Gary Coleman, Big Freight’s president and chief executive, as well as Red’s son and Earl’s brother, says the merger with Daseke in mid-2017 gave him an opportunity to reflect on the company’s history and his family’s legacy. His father, he remembers, “taught me a lot about trucking and the values and philosophies of running a business. I wanted to recognize him in some way that was meaningful.” He also wanted to set up that recognition while his father, now 91, was able to appreciate the respect and admiration others in the industry have for him.
“My father built a good life in trucking for his family and employees, and he wanted others to have the same opportunities for success as he did,” Gary says. “His service of more than five decades to the association reflects his belief in the importance of giving back to an industry that has given so much to him.”
Gary’s solution was to propose that one of the association’s most prestigious awards, presented at MTA’s annual fall banquet, be named for Red. In fact, the 2017 award was the first to bear this new name. Gary is providing financial support for the award but is not involved in the selection of the honoree.
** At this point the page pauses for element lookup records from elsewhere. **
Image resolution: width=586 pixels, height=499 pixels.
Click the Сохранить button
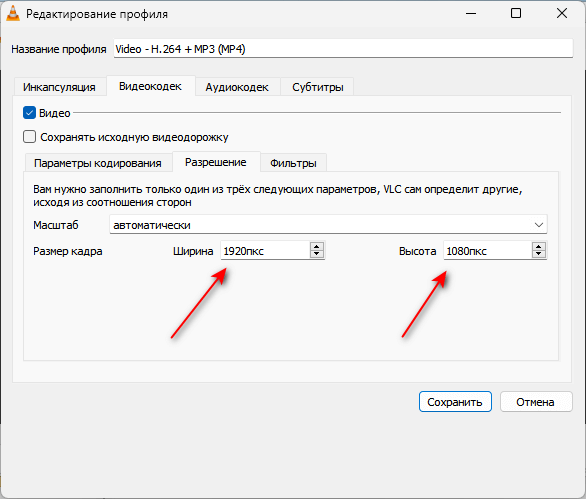pyautogui.click(x=455, y=402)
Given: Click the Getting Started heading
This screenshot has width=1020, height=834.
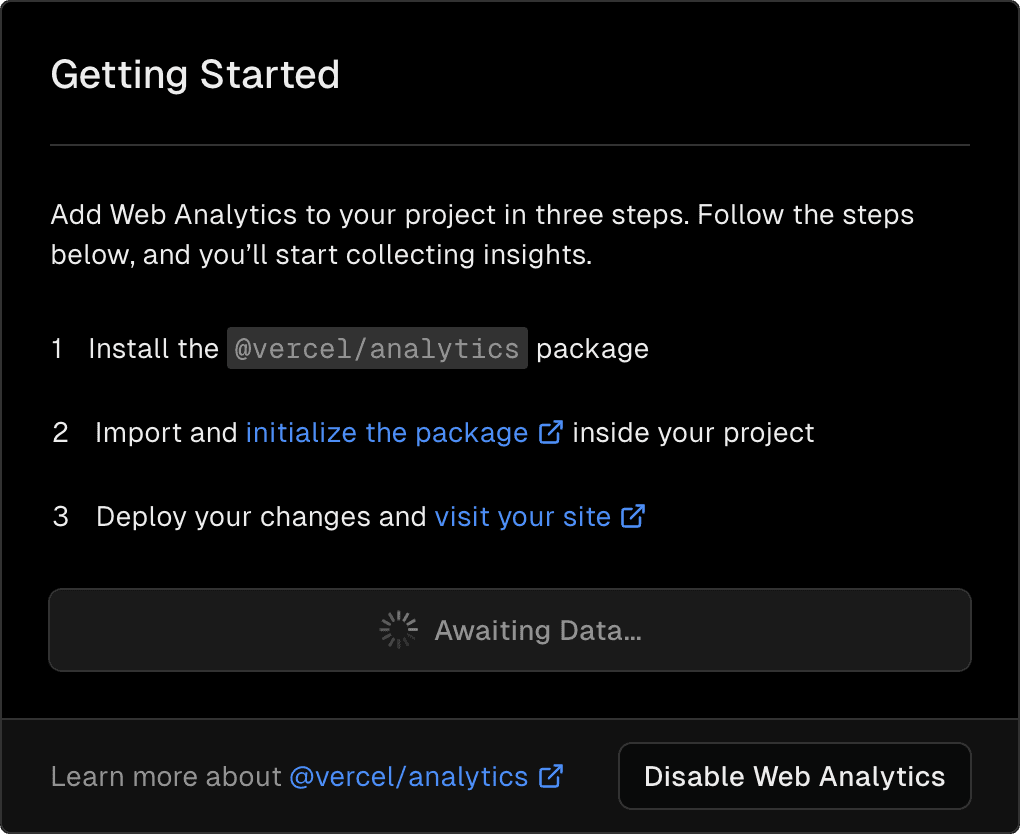Looking at the screenshot, I should (195, 74).
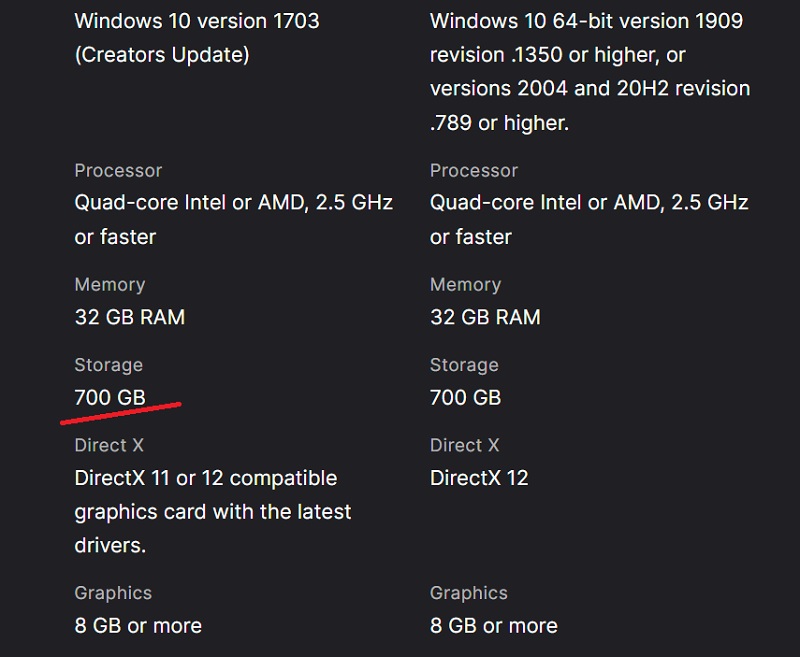800x657 pixels.
Task: Select the right column Processor label
Action: coord(473,171)
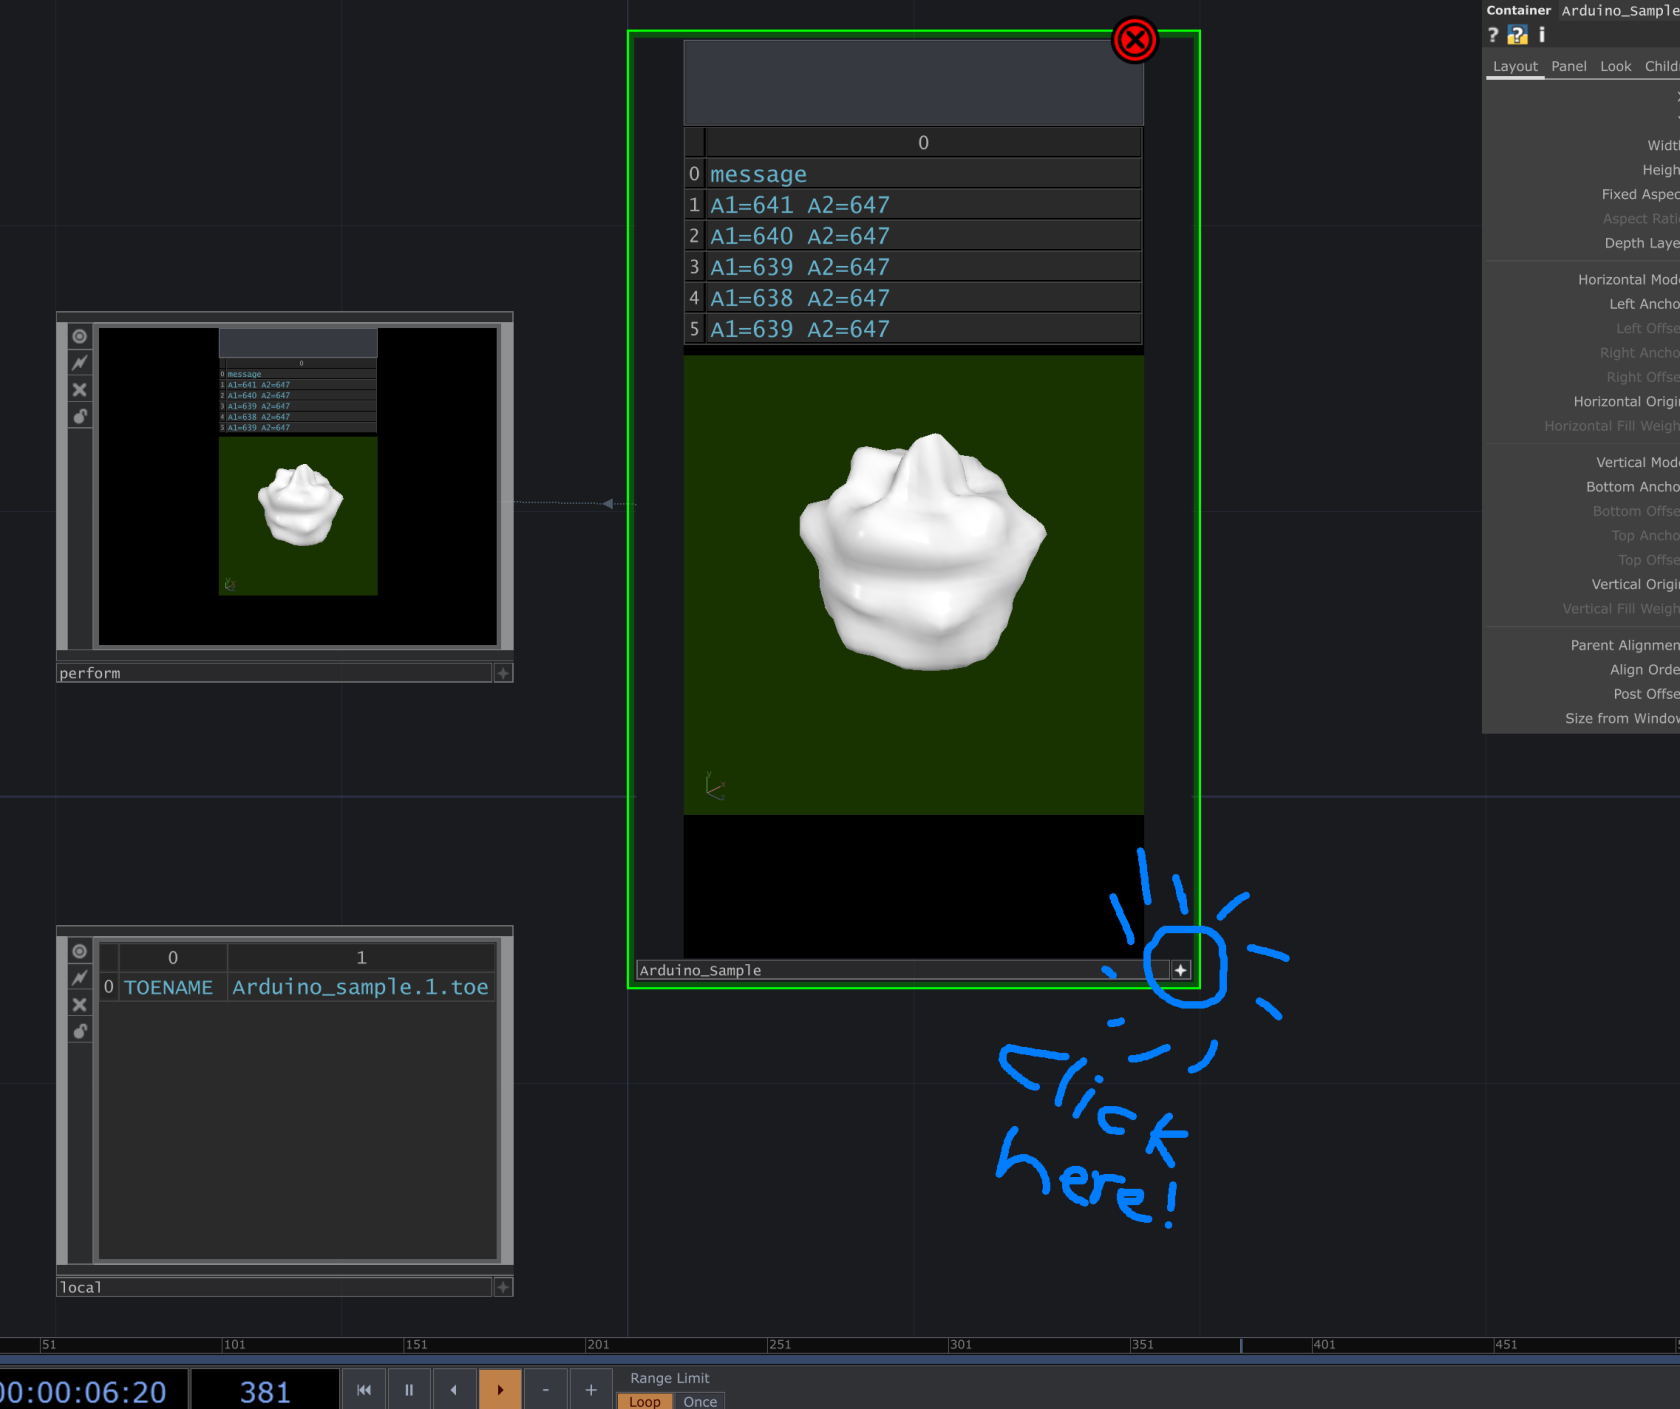The height and width of the screenshot is (1409, 1680).
Task: Switch to the Panel parameter tab
Action: tap(1569, 66)
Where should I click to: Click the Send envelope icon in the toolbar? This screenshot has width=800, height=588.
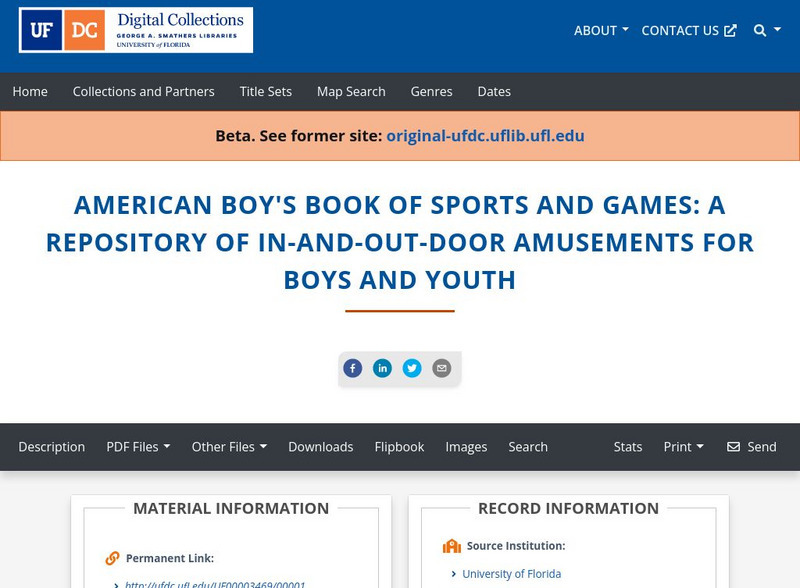click(x=733, y=447)
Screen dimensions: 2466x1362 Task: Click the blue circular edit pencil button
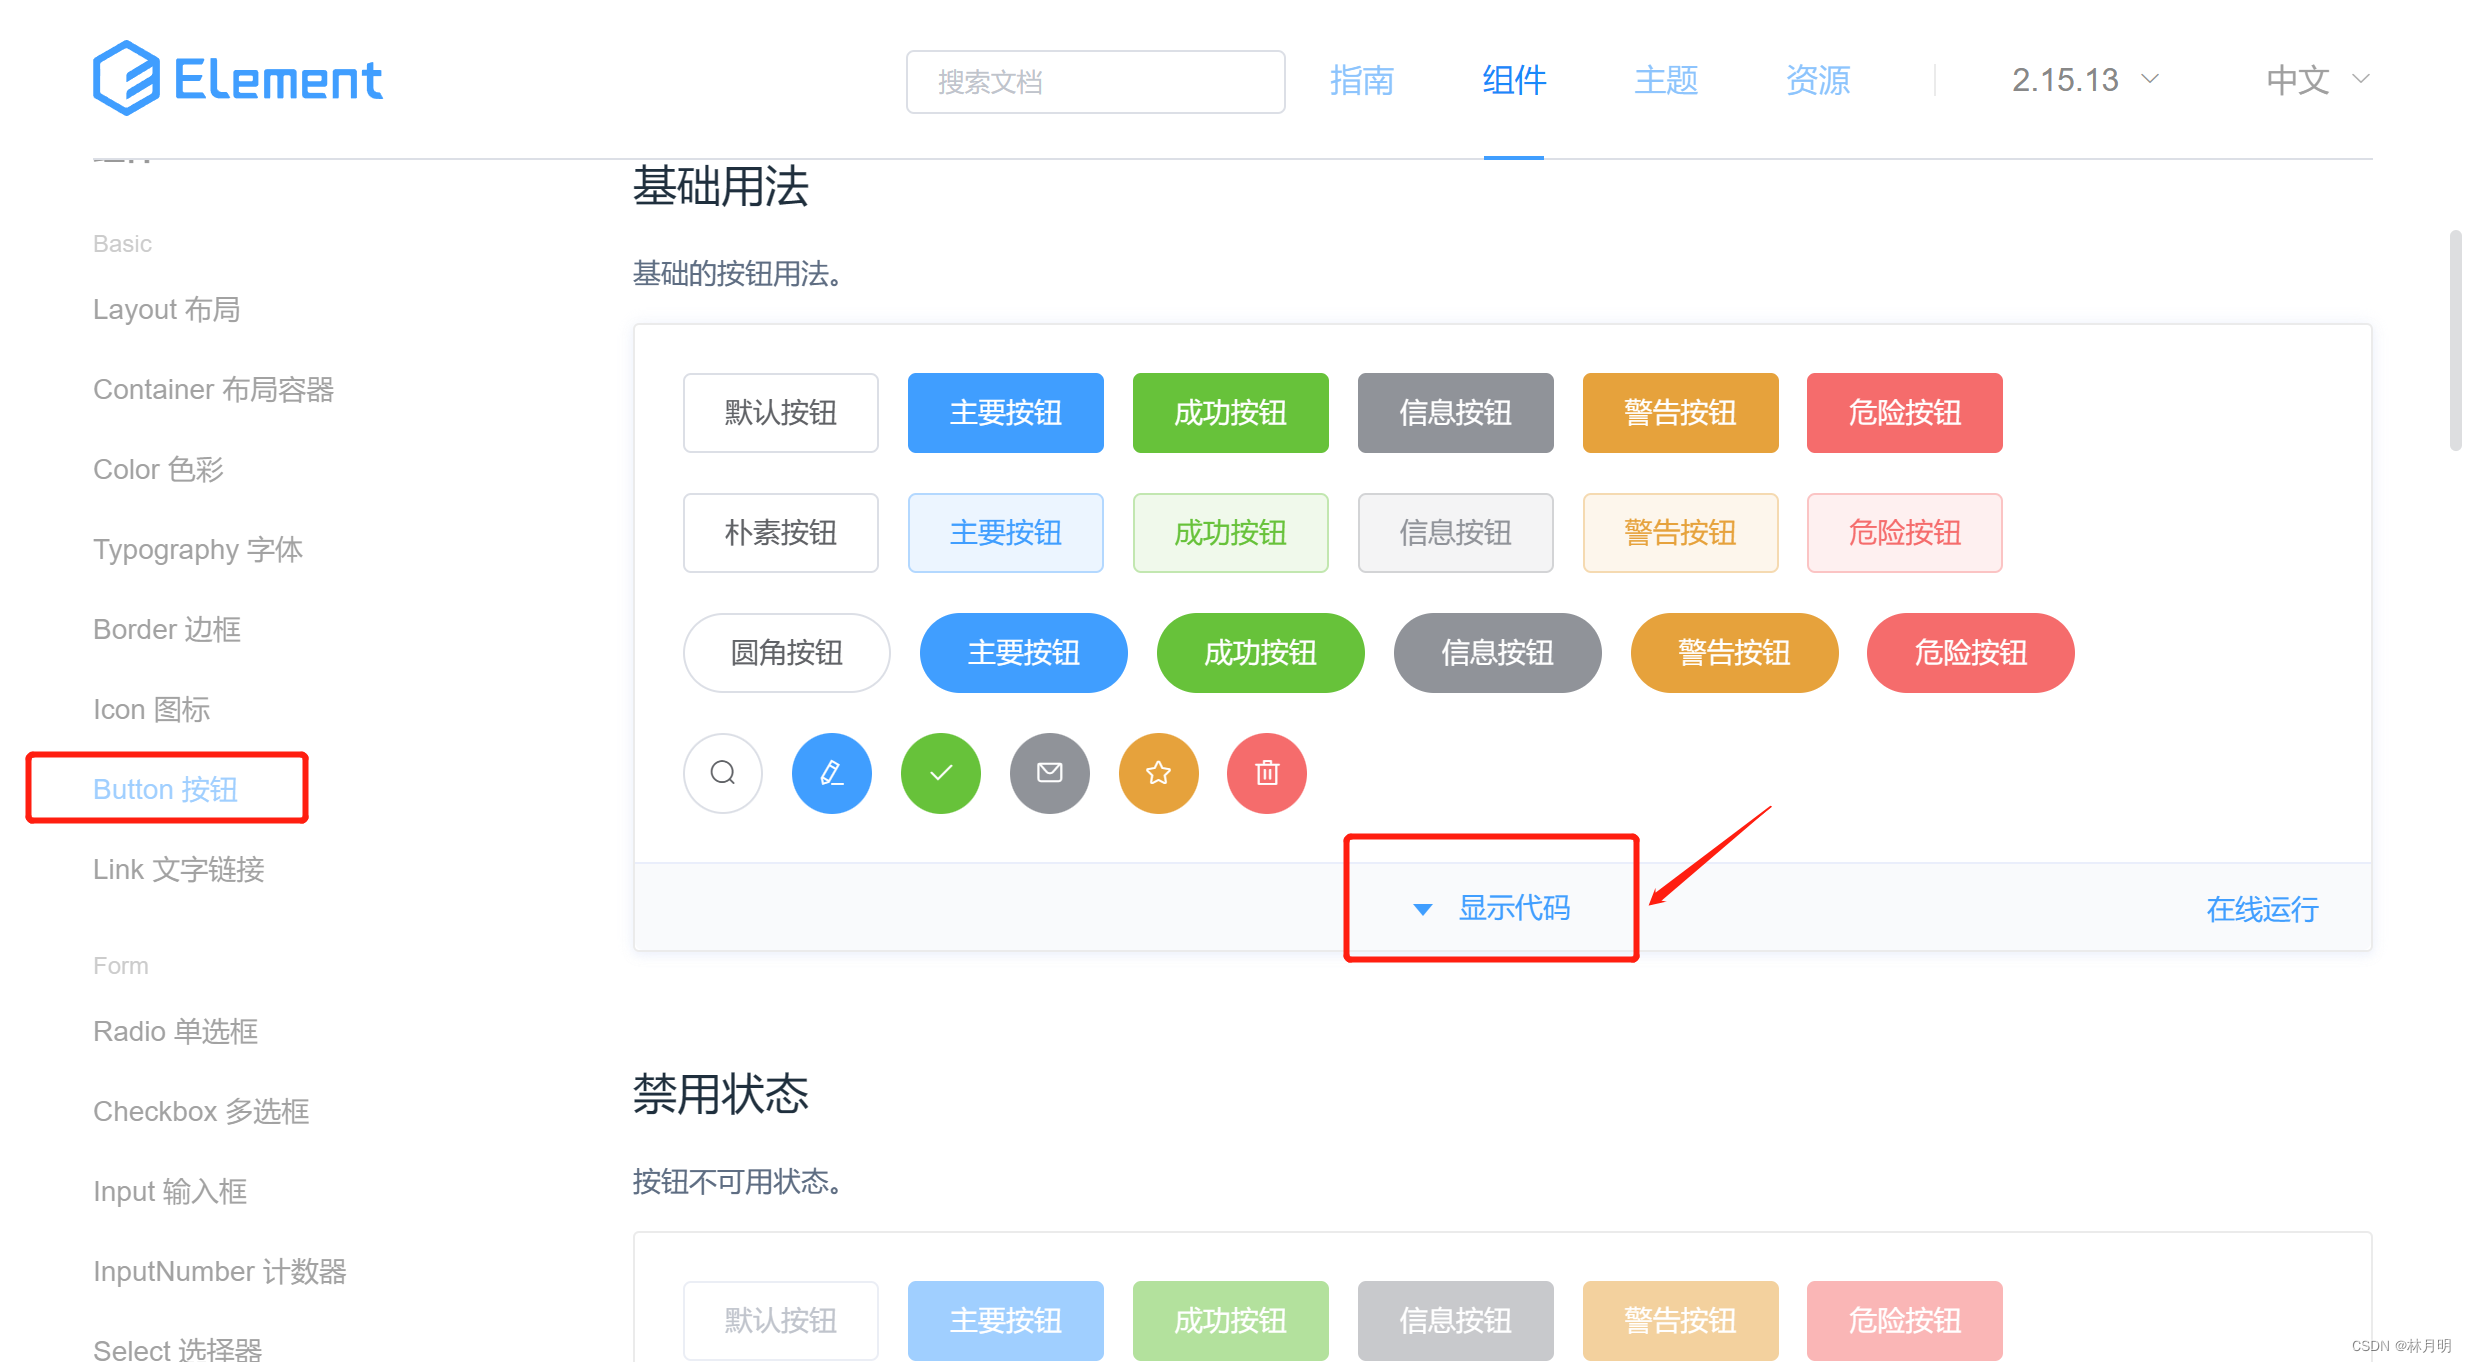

What does the namesake of the Red Coleman Service to Industry Award think about being recognized in such a fashion?
Says son Gary, “He’s not a man of many words, but he was pretty darn touched by it.”
Red got into trucking in 1948 at the age of 20 when, having sold the family farm, he and his father purchased what was then South East Transfer, based in Steinbach, Manitoba. (While company is now headquartered in Winnipeg, their operations center is still located about 40 miles away in Steinbach, which sits in the southeast corner of the province.)
It wasn’t so much the business prospects of trucking that drew his father to his new career as it was a fascination with trucks, Gary remembers.
“He wanted to drive them, haul freight and fix them,” he says.
And fix them he did. According to Gary, equipment salesmen were most likely to find Red in the shop and under a truck, grease all over the coveralls we wore to protect his dress shirt and tie. Red stayed active in the business well into his 70s, and his involvement only began to taper off when his wife told dispatchers to stop booking him on loads. Even so, at 91, Red still stops by the office and shop weekly.
It wasn’t just hard work and a willingness to get his hands (and dress shirts) dirty that made Red worthy of being recognized as someone others in the industry should emulate. Red was a partner in a milk-hauling business for more than 30 years, Gary says, with no written agreement detailing the business arrangement.
“They didn’t need one. Their word was better than any document a lawyer could put together.”
Trucks and trucking may have changed a great deal since the days when Red Coleman got his start in the business, Gary adds, but those underlying principles of hard work and honest dealings still matter.
“That’s the legacy my father handed down to us and to the industry. We’re very proud to know that, by renaming this award, his legacy and contributions are being held up for the next generation of leaders in this business as examples to aspire to.”